[Data items]
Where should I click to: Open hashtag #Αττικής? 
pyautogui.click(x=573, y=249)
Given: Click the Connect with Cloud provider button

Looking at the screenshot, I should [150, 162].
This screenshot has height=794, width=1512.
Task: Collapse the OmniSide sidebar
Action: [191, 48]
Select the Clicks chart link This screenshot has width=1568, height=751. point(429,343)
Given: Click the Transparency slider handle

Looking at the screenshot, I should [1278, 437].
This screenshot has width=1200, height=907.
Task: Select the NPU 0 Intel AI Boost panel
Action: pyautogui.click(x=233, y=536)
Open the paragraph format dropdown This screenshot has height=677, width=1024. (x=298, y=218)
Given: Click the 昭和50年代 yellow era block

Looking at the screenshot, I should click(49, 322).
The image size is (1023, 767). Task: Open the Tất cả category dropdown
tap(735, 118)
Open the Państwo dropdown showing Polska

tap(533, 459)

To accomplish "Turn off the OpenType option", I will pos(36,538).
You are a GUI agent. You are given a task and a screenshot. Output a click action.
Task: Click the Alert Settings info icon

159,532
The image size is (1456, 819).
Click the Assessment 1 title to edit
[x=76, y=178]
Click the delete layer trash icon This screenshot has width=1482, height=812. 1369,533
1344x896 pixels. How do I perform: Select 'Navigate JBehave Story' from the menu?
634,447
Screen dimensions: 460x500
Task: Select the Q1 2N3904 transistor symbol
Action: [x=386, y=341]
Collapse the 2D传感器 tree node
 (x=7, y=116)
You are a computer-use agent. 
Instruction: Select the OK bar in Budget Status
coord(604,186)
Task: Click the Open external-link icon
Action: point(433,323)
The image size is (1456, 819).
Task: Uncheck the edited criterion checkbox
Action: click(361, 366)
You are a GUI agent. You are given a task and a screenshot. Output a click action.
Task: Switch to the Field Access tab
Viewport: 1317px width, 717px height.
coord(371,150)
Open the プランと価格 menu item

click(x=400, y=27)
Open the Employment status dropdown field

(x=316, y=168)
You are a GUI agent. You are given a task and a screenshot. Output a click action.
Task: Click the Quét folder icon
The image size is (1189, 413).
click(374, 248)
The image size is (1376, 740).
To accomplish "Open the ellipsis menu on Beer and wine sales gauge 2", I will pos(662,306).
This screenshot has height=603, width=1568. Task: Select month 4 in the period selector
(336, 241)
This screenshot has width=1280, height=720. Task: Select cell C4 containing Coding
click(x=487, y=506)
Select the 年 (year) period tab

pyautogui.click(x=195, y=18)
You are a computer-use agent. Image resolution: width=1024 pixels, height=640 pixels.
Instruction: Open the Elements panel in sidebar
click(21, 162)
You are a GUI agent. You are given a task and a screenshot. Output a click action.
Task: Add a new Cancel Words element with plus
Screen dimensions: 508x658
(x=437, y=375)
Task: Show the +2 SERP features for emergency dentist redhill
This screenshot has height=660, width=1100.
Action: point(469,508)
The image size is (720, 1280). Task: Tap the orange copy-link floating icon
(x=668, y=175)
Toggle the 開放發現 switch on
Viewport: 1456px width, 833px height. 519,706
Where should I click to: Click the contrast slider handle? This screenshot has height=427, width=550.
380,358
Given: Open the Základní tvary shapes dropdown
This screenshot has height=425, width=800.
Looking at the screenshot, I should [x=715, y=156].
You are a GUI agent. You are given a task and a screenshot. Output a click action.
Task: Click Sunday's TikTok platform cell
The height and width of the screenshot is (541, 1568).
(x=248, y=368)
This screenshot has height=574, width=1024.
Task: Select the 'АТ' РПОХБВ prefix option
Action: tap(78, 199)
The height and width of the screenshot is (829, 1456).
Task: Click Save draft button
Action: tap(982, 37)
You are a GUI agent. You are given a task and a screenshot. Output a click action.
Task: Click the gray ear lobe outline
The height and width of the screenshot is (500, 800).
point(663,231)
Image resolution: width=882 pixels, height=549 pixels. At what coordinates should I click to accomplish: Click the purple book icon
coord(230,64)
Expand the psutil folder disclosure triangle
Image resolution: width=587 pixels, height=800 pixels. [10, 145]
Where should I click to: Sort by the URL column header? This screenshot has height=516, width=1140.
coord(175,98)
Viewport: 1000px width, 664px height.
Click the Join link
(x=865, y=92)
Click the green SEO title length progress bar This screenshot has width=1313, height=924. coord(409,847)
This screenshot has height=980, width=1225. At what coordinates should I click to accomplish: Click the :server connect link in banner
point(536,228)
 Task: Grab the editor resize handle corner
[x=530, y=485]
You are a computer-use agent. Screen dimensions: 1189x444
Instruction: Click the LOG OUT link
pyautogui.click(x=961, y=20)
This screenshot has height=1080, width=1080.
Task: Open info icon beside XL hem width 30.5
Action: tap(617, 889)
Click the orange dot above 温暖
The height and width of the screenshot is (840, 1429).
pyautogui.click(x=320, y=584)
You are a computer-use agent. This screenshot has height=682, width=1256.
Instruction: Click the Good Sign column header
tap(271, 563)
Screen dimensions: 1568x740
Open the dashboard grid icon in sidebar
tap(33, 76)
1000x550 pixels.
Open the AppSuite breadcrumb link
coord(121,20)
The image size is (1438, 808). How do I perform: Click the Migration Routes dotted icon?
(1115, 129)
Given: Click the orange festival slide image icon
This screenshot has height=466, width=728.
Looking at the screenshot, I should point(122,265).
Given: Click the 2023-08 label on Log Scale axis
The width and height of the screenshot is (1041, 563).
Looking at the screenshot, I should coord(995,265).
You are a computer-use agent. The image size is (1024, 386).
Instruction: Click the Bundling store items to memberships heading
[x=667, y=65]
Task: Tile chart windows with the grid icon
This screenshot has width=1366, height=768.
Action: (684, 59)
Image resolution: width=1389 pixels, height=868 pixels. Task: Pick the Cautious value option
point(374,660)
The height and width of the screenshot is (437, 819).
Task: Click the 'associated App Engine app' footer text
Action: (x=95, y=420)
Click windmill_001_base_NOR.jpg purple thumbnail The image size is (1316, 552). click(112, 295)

> _WHAT YOU ARE ASKED TO DO_
The word "will" appears on some lines of the data above; say how many such lines there are, with nothing else.

> _ANSWER AREA_
2